“Friendship is born at that moment when one person says to another, “What! You too? I thought I was the only one.” —C.S. Lewis
Throughout my adult life, I have spent many minutes that have amounted to many hours and maybe even days thinking about friendship – what it means, whether I am good at it, how much of it I have compared to other people, and what I need to do (or not to do) to obtain a certain amount. I have to add that I never really had a huge crew of real friends. Maybe a bit over a hand full. I have many friends from all different areas of phases of my life, each tucked into their own neat little orbit and only colliding on rare occasions. Also, combining friend groups is hard. Making new, genuine friends as an adult is even harder – for me. It takes me a while to really trust someone. I don’t have this anxiety, this need, to go out there and meet new people and make friends. Lately, I started thinking about the future of friendships. A good friend of mine just came back from a mission and I actually had tears in my eyes when I saw her. We don’t spend a lot of time together but when we do, it is awesome. Just the knowledge that she is here is enough for me.
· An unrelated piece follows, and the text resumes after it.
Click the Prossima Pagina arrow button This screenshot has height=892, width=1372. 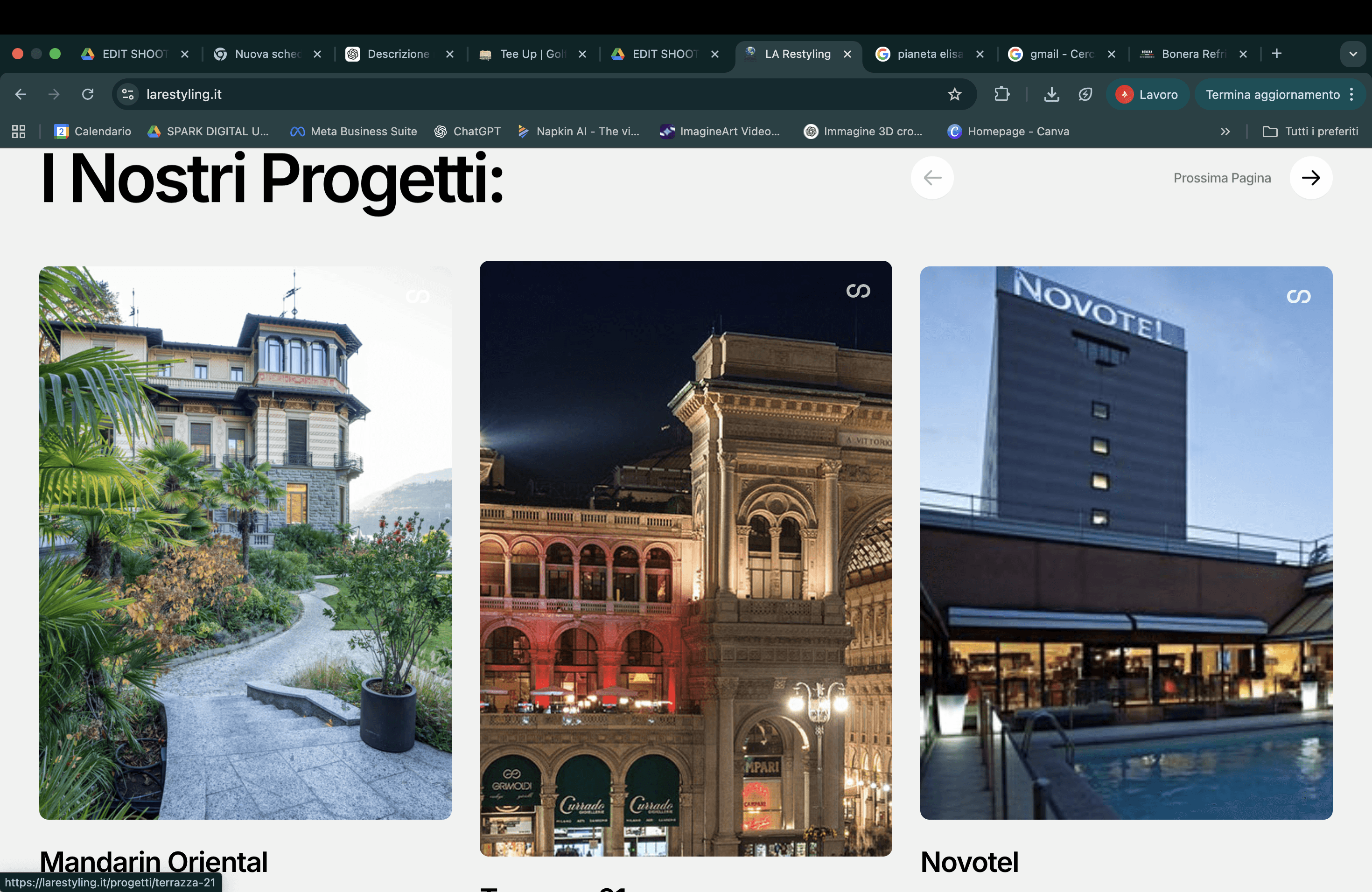click(1310, 178)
With this pandemic, possible lockdowns, and this slightly buzzing anxiety what will happen next, friendships feel more important to me than ever, but in a completely different way. There is still a sense of pressure, but one that is more internal-facing. One that asks me not what I am doing to make more friends, but instead what I am doing to serve the friends I already have. How can I give more and ask for less? Am I reaching out only when I need something, or when I think they might need something? Maybe “pressure” isn’t the right word, because that tends to have a negative connotation, and there is nothing negative-feeling about this desire. It feels more like a kind of yearning, born from the tender space between missing and wanting to be missed in return. While making new friends will always be a worthy pursuit, re-investing some of that time and energy into the ones I already have and love is often even worthier. I am getting better and constantly learn how to get it right, this friendship thing. Especially after big disappointments when you think you are friends with someone and they rat you out behind your back. I again have distinguished between certain kinds of friends and friendships I have formed. I learned that I have to be careful who I talk to and about what; and who my real friends are.
Since I moved to Vienna, I have made friends in aisles at the local supermarket and in bookstores. Sometimes it is just a few minutes of lively small talk, other times it has a Humphrey Bogart-level of promise. It is comforting, in any degree, to feel seen by another person. Once, on a solo trip to the Albertina Museum in Vienna, I said, “So we meet again!” to a woman who wandered near me into all of the same rooms, and we later ordered snacks at the café. A couple of months ago, on a train ride from Coburg to Vienna, I hit it off with a dentist from Bosnia who told me his life story for four hours straight. And for my gold medal of serendipitous friendships, I met my first friend here in Vienna at the Schönbrunn Labyrinth. We sat on a bench next to each other, both glued to our phones while enjoying the sun in fall. We started talking when my son asked me for the millionth time if he can go to the water park part of the playground. “I won’t get wet, I promise,” he added. My now-friend next to me just told me, “They will always get wet!” I responded, “Does it get easier when they get older?” “Nope, just differently interesting. Many days, I am f***ing exhausted!” The friendship was established then and there and we spoke for three hours straight, walked home together, and exchanged numbers.
One secret to deeper friendship? Doing something random and talk. Whenever I meet with my friends, it is just the simplest things, such as sitting somewhere, having coffee, and we can talk for hours like we have never been apart. I also believe in quality over quantity. With these close friends, there is never weirdness, everything is clear, we are there for each other no matter what. I realize and accept that we are all busy at points so there is no resentment or guilt and I am happy to spend time together whenever we can and there is always love when we connect. This is the secret to friendships for me.